La canciller Ángela Merkel tuvo el buen sentido de respetar la Constitución de su país, que concede a los Estados y ciudades federadas la gestión de la sanidad y, en consecuencia, la adopción de medidas contra una epidemia como la que está en curso. Obviamente, el Gobierno federal hizo las recomendaciones generales que venían al caso y adoptó el papel de coordinador; pero fueron los gobiernos regionales dotados de autonomía los que decidieron cómo y cuándo aplicar las medidas acordadas (entre todos).

Al igual que ocurre en España, las situaciones de cada uno de los Lander eran distintas y a menudo distantes. Cada uno de sus gobiernos autónomos conocía mucho mejor la situación de su territorio que la Administración central, lo que les permitió modular adecuadamente la respuesta local a la epidemia.

Más o menos lo contrario de lo que ha pasado en el caso español. Aunque la gestión de la Sanidad también esté conferida aquí desde hace décadas a las autonomías, el Gobierno optó por recuperar de golpe esas competencias y ponerlas en manos de un ministerio que, por razones obvias, carecía de experiencia gestora. Parecía inevitable que su ineficiencia a la hora de contratar material sanitario se pusiera de manifiesto más pronto que tarde, como así sucedió.

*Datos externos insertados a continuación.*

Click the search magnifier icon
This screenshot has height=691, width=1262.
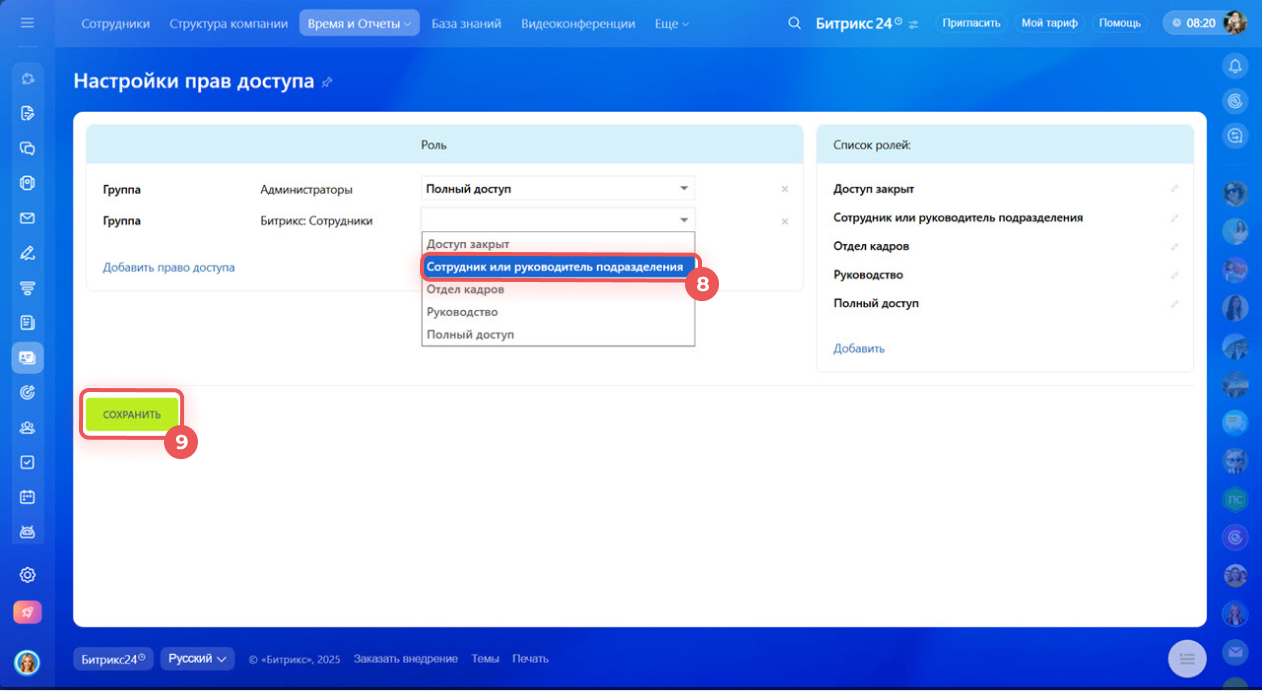(795, 23)
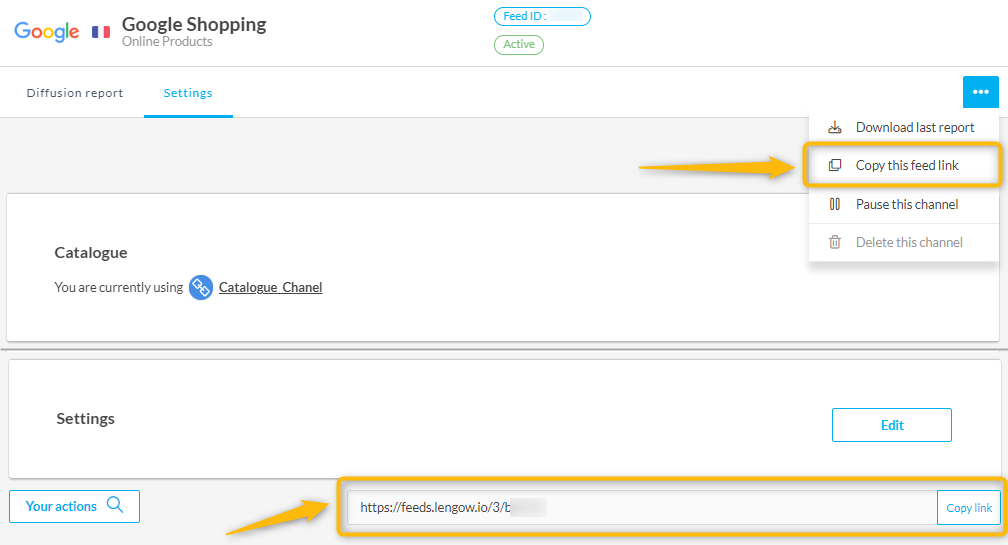
Task: Click the Google logo
Action: [x=47, y=32]
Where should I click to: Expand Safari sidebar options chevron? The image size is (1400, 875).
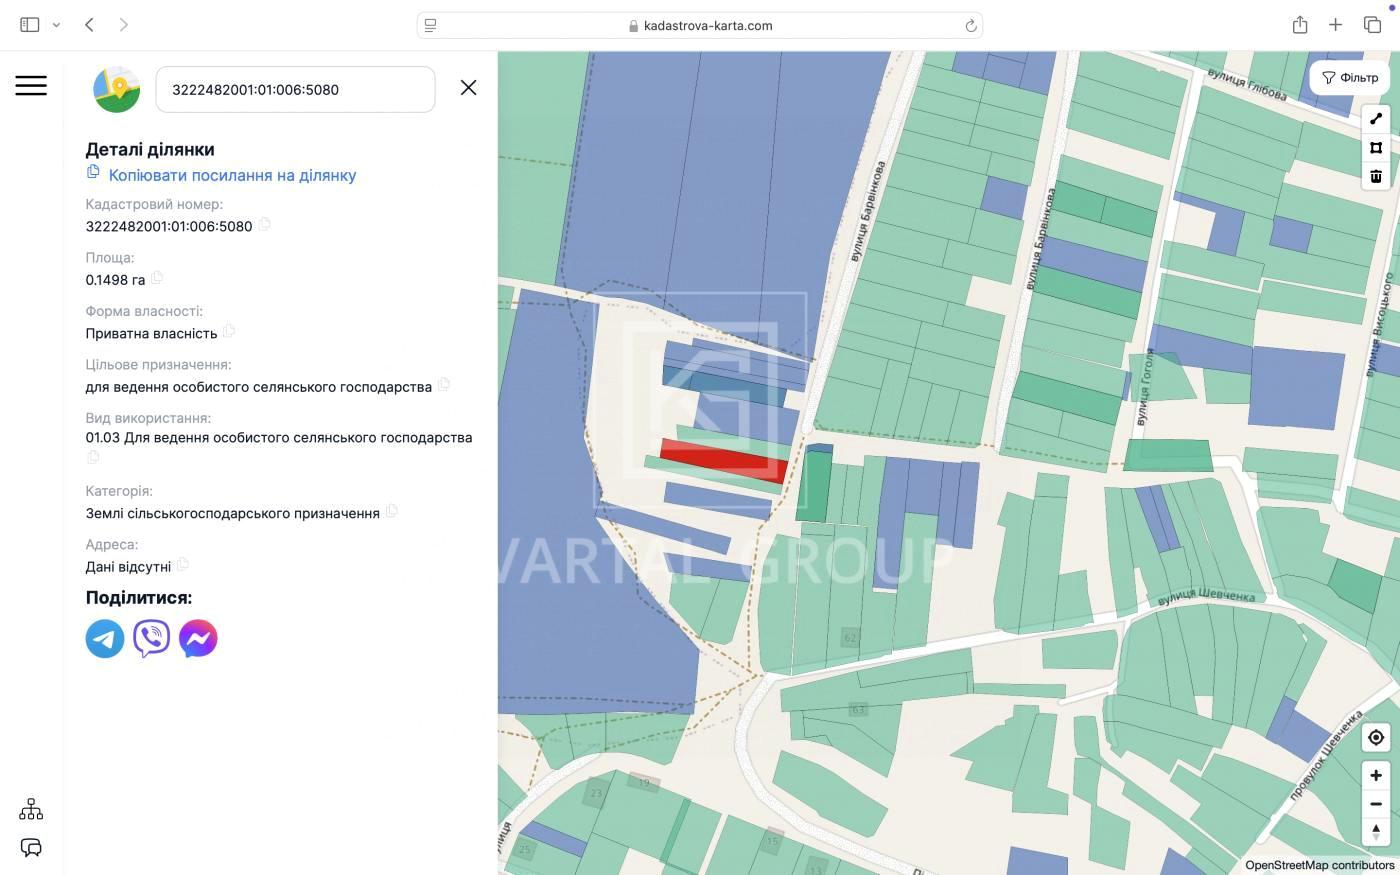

Solo se puede especular sobre cómo hubieran discurrido los acontecimientos si el Gobierno de España respetase el papel que la Constitución adjudica a las comunidades autónomas, en vez de ampararse en el estado de alarma para volver, excepcionalmente, al modelo de Estado central.

Alguna pista da, sin embargo, el ejemplo de Alemania, que ha combatido esta crisis sanitaria mucho mejor que casi cualquier otro país de Europa. Sus bajas cifras de mortalidad y la menor incidencia de la epidemia en su economía parecen avalar el modelo federal de ese país, tan parecido -en teoría- al español. Contrastan, desde luego, con la mediocre gestión que ha hecho el Estado centralista francés o el autonómico de España, recentralizado por el Gobierno de Sánchez. Igual es que las autonomías no pueden funcionar si se les quita la autonomía, pero quién sabe.